Entry from December 1, 2009

What makes snarky Dana Milbank tick? A clue is provided in his Washington Post column today in which he favorably but fretfully compares the lack of military trappings for President Obama’s big speech on Afghanistan tonight to the way his predecessor used to carry on. “One of the common complaints of George W. Bush’s presidency,” he writes, using the typical journalistic device of attributing to anonymous others his own “complaints,”

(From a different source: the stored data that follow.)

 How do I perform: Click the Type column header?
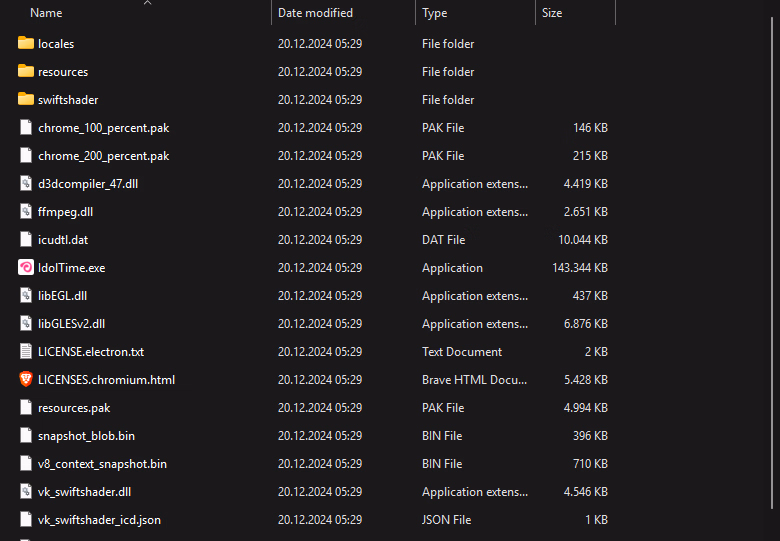(x=435, y=13)
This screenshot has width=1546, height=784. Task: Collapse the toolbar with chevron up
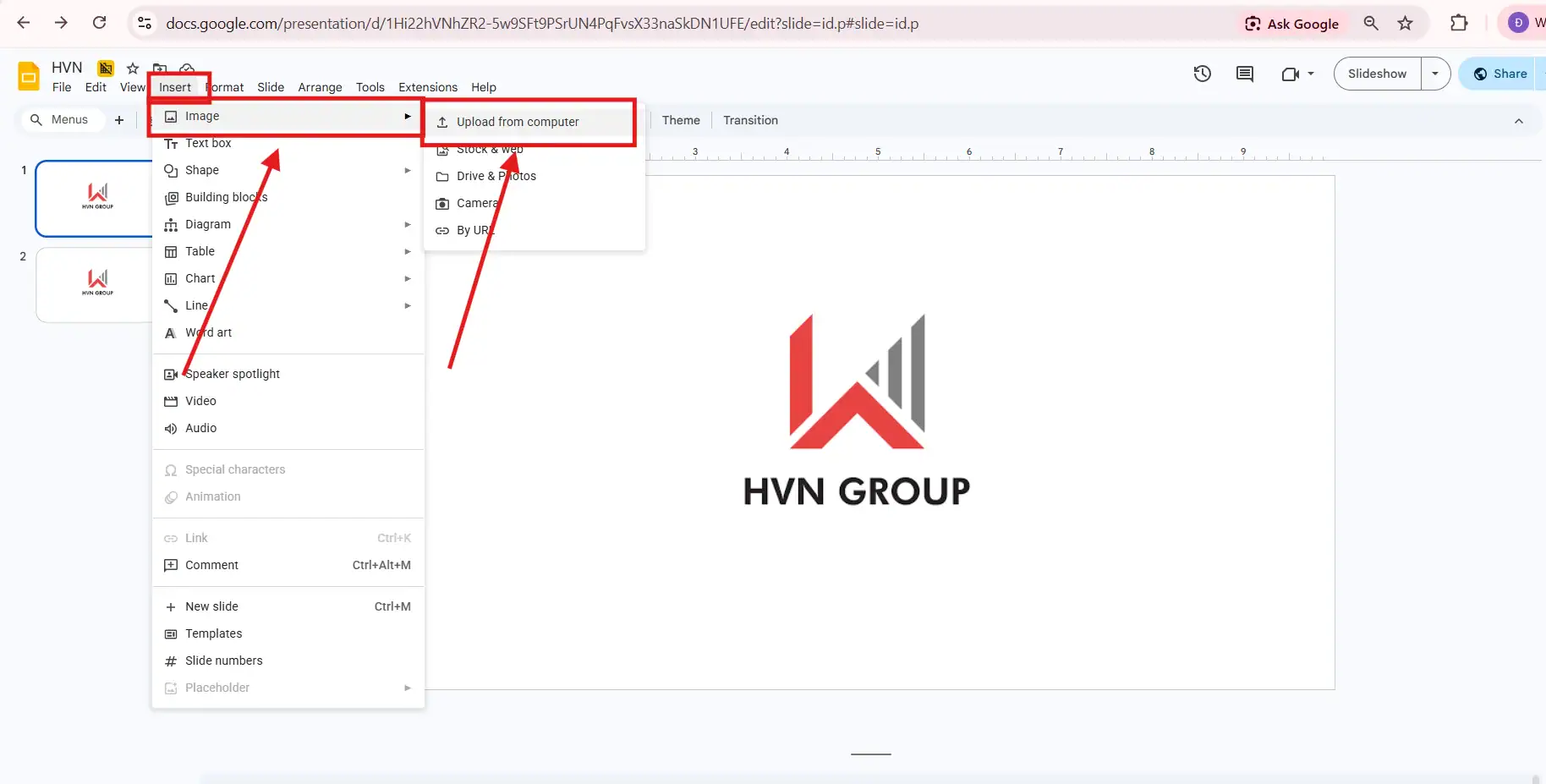coord(1518,121)
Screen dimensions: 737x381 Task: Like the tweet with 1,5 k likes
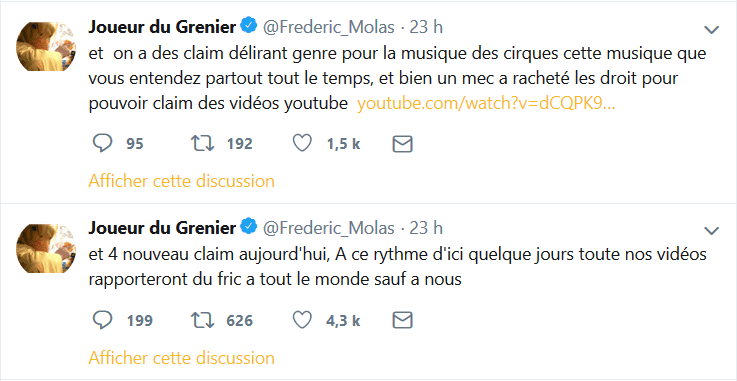[x=302, y=144]
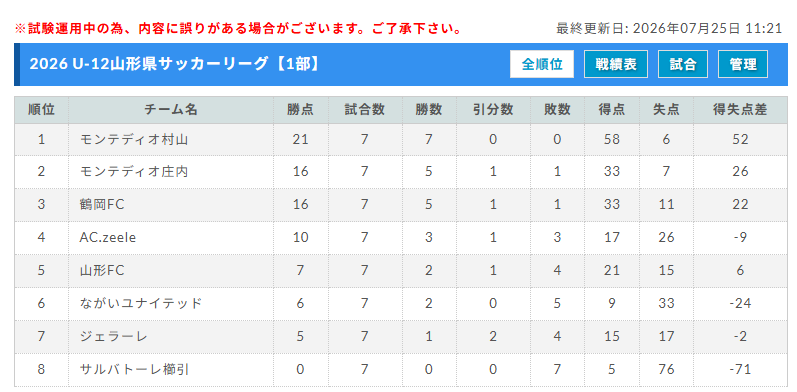Click the 鶴岡FC team name
Screen dimensions: 797x392
[102, 204]
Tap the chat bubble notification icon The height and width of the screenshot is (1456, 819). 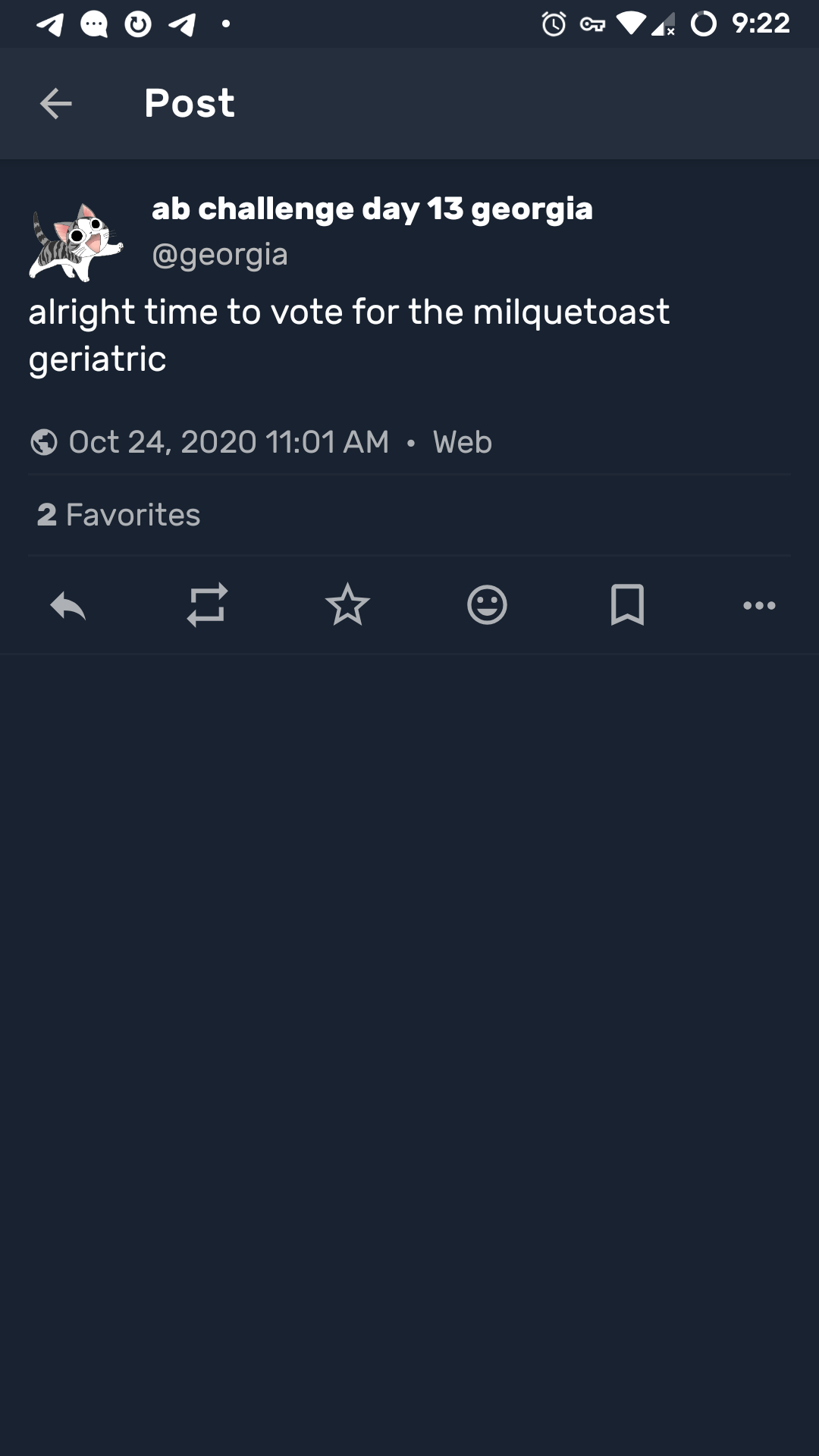tap(94, 24)
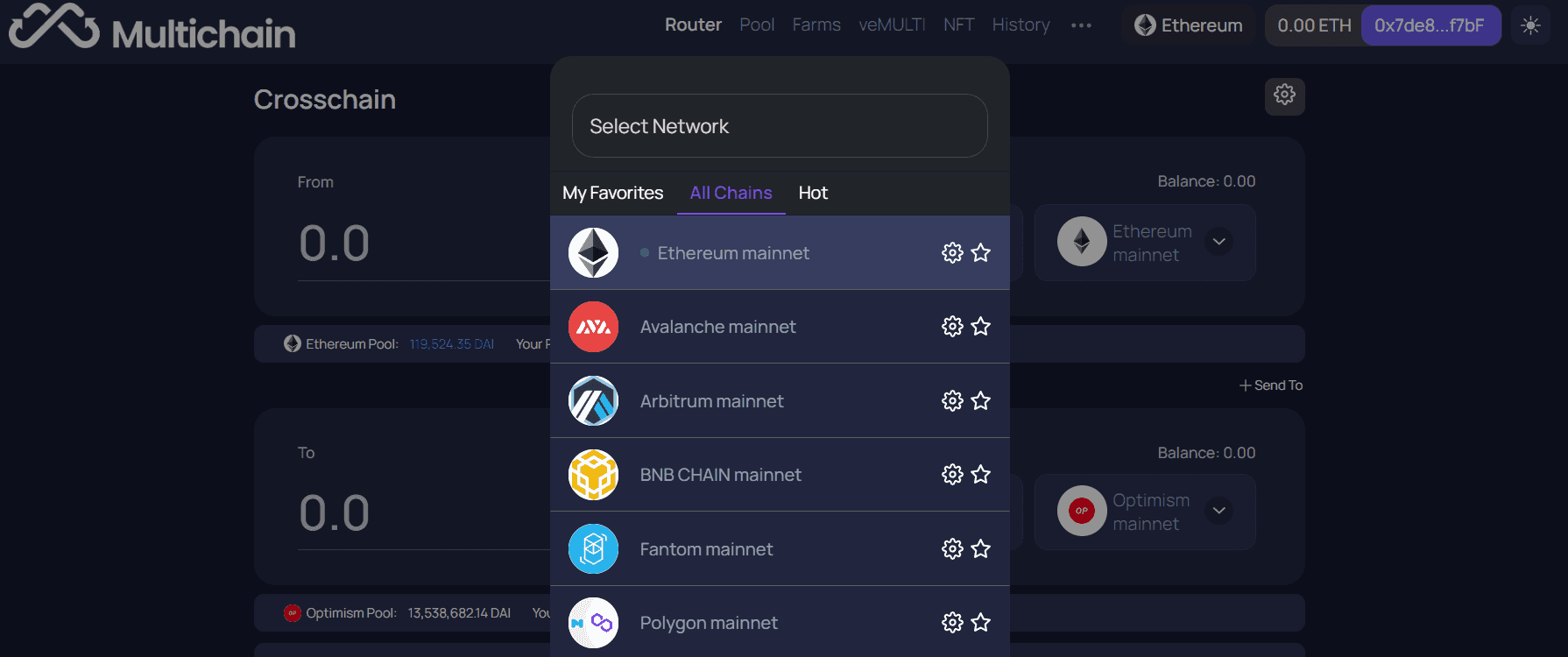The height and width of the screenshot is (657, 1568).
Task: Open settings gear for Avalanche mainnet
Action: pyautogui.click(x=952, y=327)
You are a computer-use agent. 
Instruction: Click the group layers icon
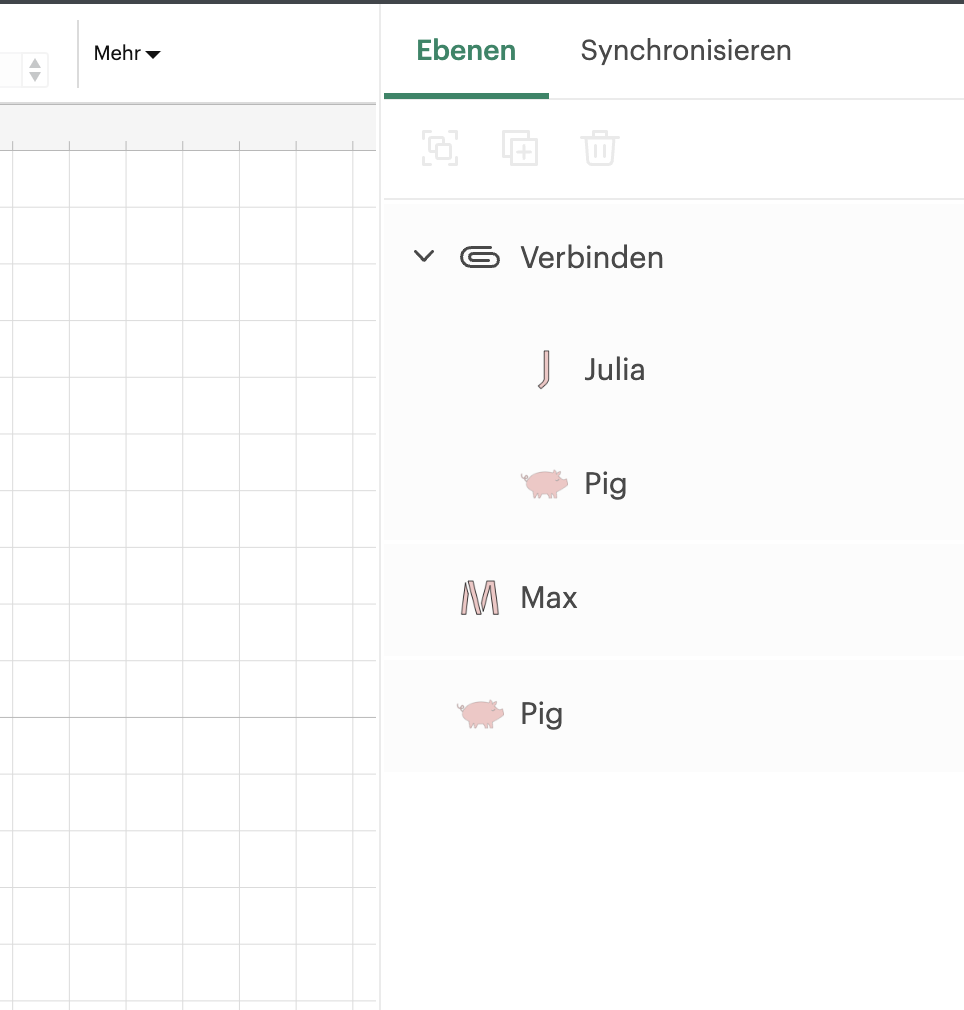coord(440,148)
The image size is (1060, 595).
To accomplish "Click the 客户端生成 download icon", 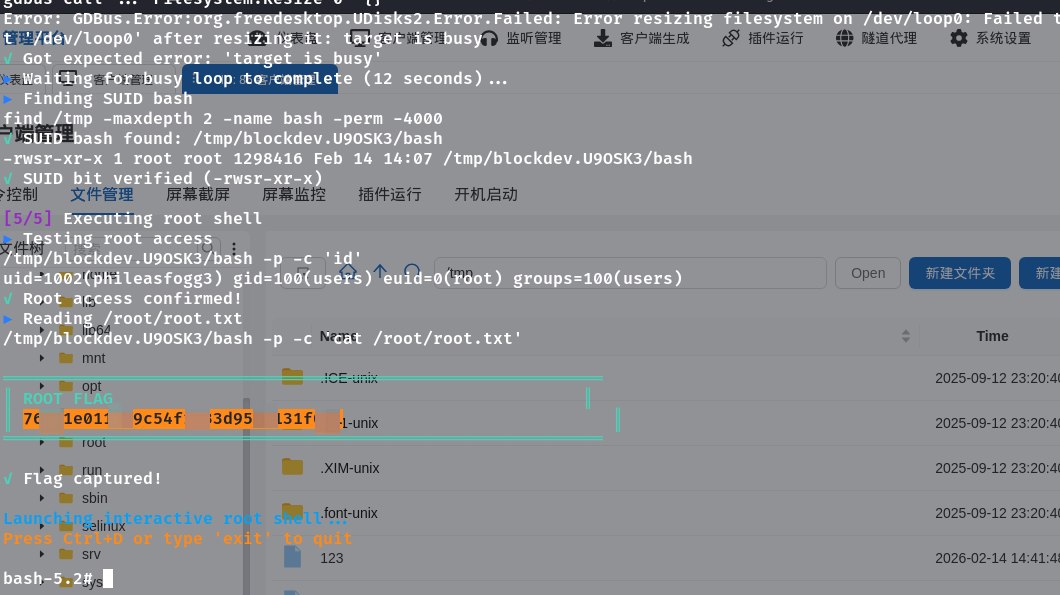I will (603, 38).

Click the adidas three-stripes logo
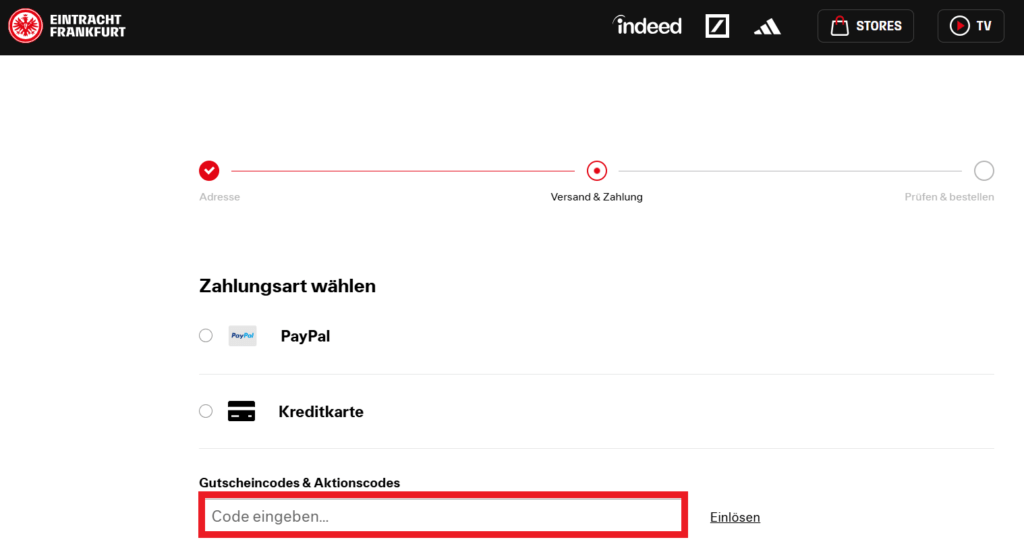click(767, 27)

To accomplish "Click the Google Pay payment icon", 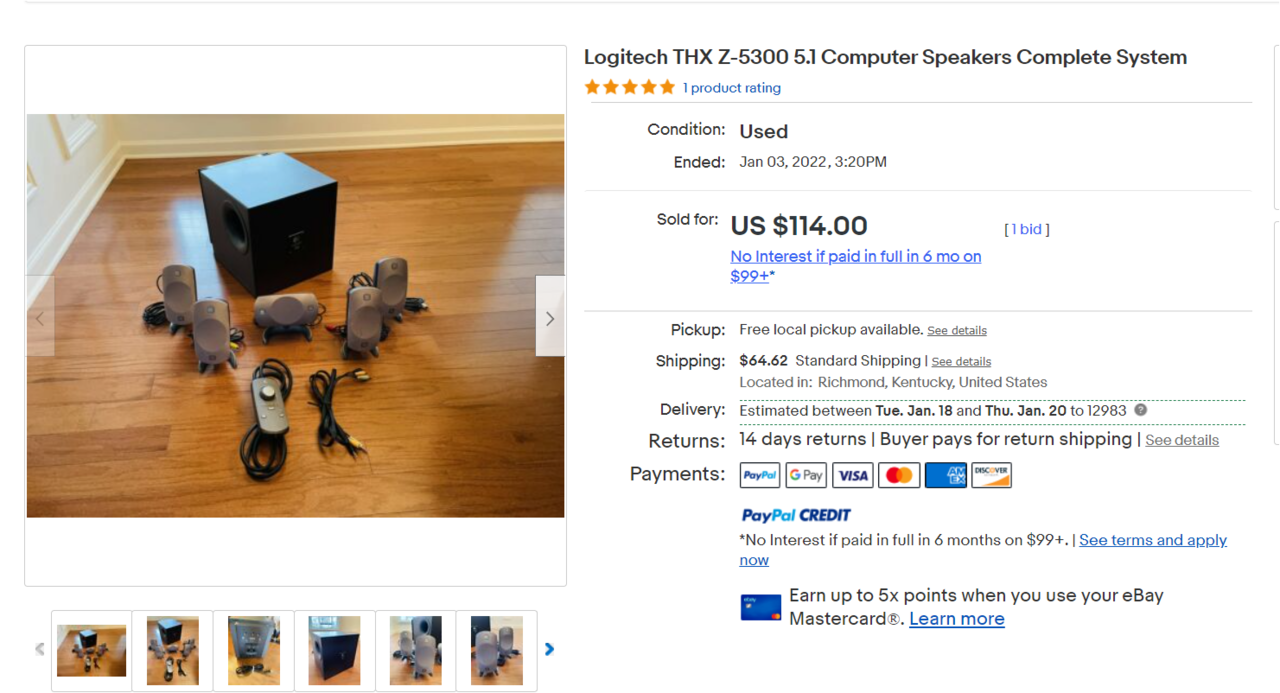I will [x=806, y=475].
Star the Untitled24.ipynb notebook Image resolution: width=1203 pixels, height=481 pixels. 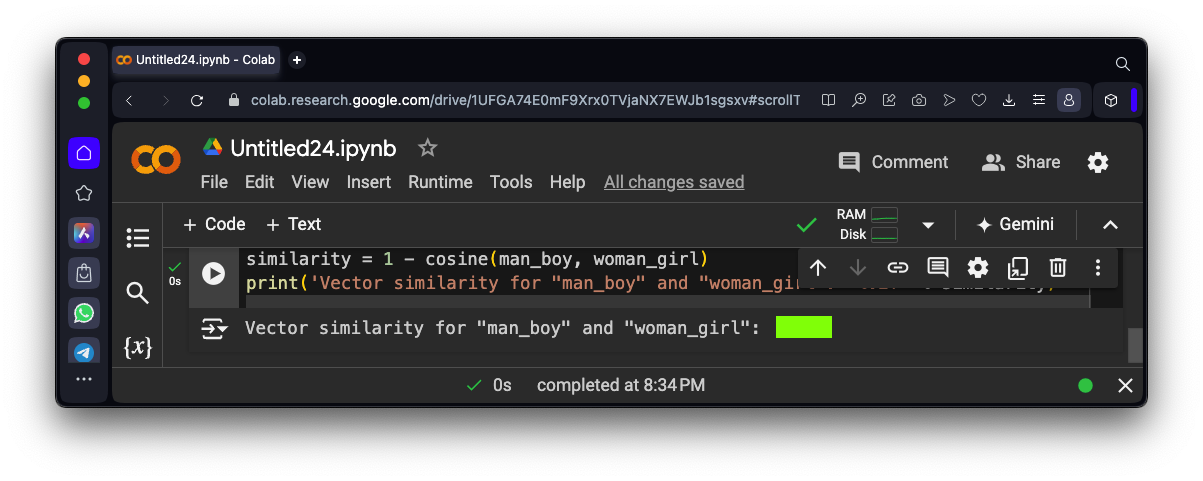pos(428,148)
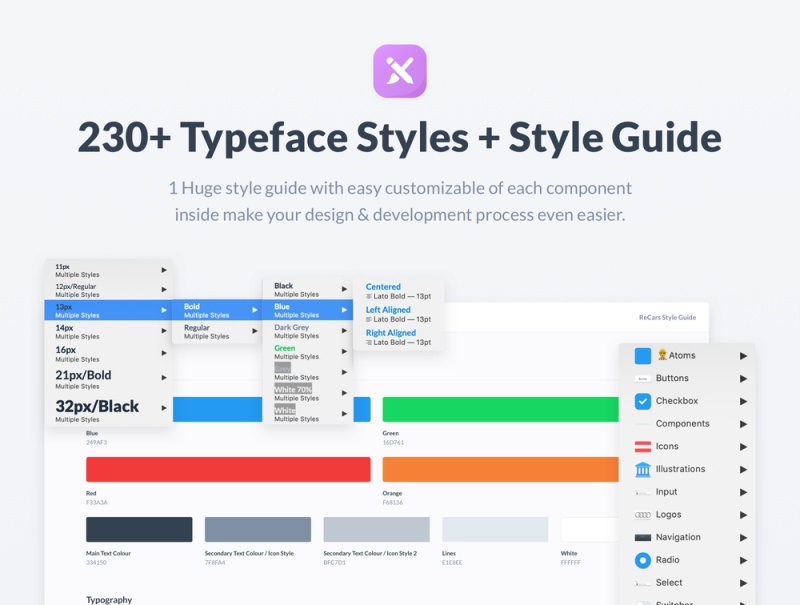Click the dark Navigation bar icon
Image resolution: width=800 pixels, height=605 pixels.
pos(642,537)
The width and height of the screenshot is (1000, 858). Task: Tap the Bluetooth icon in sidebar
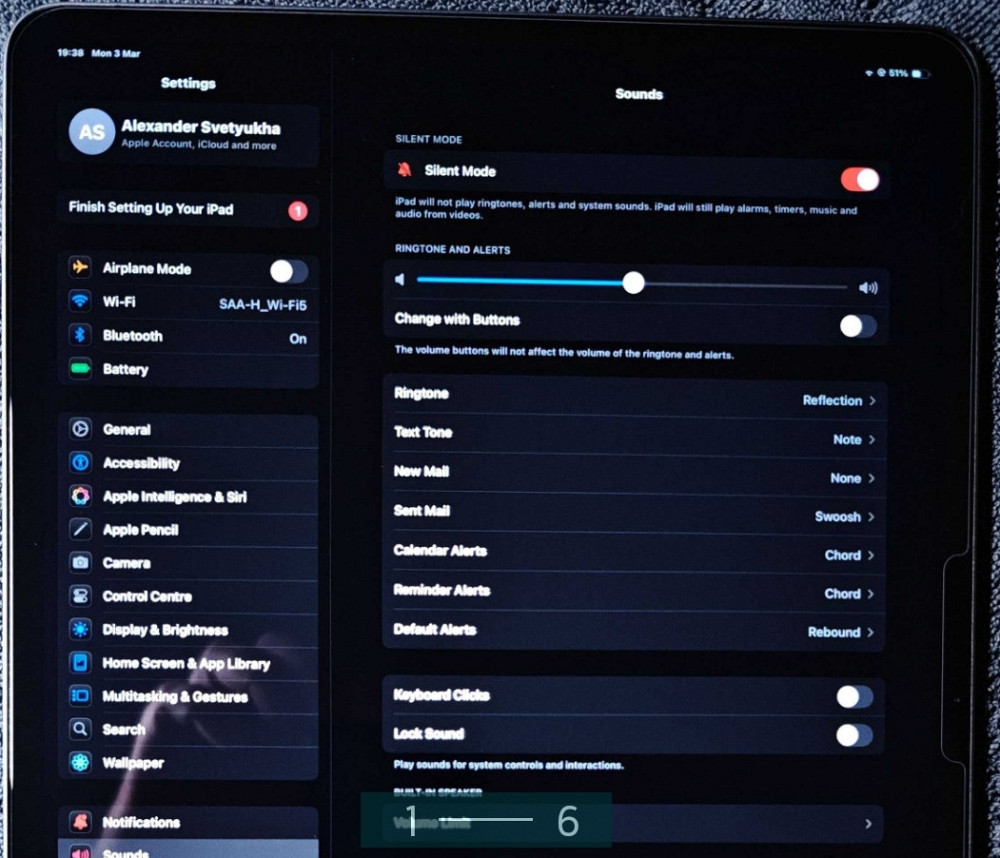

was his tendency to politicize the military and turn troops into props. The man seemed to make more appearances before military audiences than Bob Hope did. But now Obama is antagonizing many in his party with an expected announcement that he is sending more troops to Afghanistan, and, to rub it in, he’s making the announcement at one of Bush’s favorite military locations: the U.S. Military Academy at West Point — the very birthplace, seven years ago, of the Bush Doctrine. Obama’s fondness for audiences in uniform is not yet in the same category as his predecessor’s. Beyond the infamous “Top Gun” landing aboard the USS Abraham Lincoln, and the Thanksgiving turkey he served to troops in Iraq, Bush routinely used military-themed backdrops for his speeches: fighter jets, camouflage nets, American flags, military bands and, best of all, thousands of troops applauding or shouting “Hoo-ah” at the right moments. Still, Obama’s flirtation with military imagery should be of concern to his allies on the left, who are already unhappy with the hawkish direction his Afghanistan policy has taken.


Infamous? The landing on the Lincoln might be a by-word among the people Mr Milbank hangs out with, but that doesn’t make it infamous, a word which implies universal condemnation. But then, many on the left do have the bad habit of assuming, for rhetorical purposes, the universality of what are really strongly partisan points of view.


Take that bit about the “politicization” of the military. There really is something pretty close to universality about the respect Americans have for our armed forces, so it is hardly surprising that any politician should want to be associated with them — just as politicians proverbially want to be with mom and apple pie. That doesn’t make mom and apple pie “politicized,” it merely makes them sensible politicians. I’d have thought that the real politicization would consist in making these kinds of announcements quite without any but a third-person reference to those who are most affected by them — those who must carry out the policy they adumbrate and those who must suffer the gravest consequences if they fail. Wouldn’t that amount to an admission that politics, rather than patriotism, was the only thing that counted?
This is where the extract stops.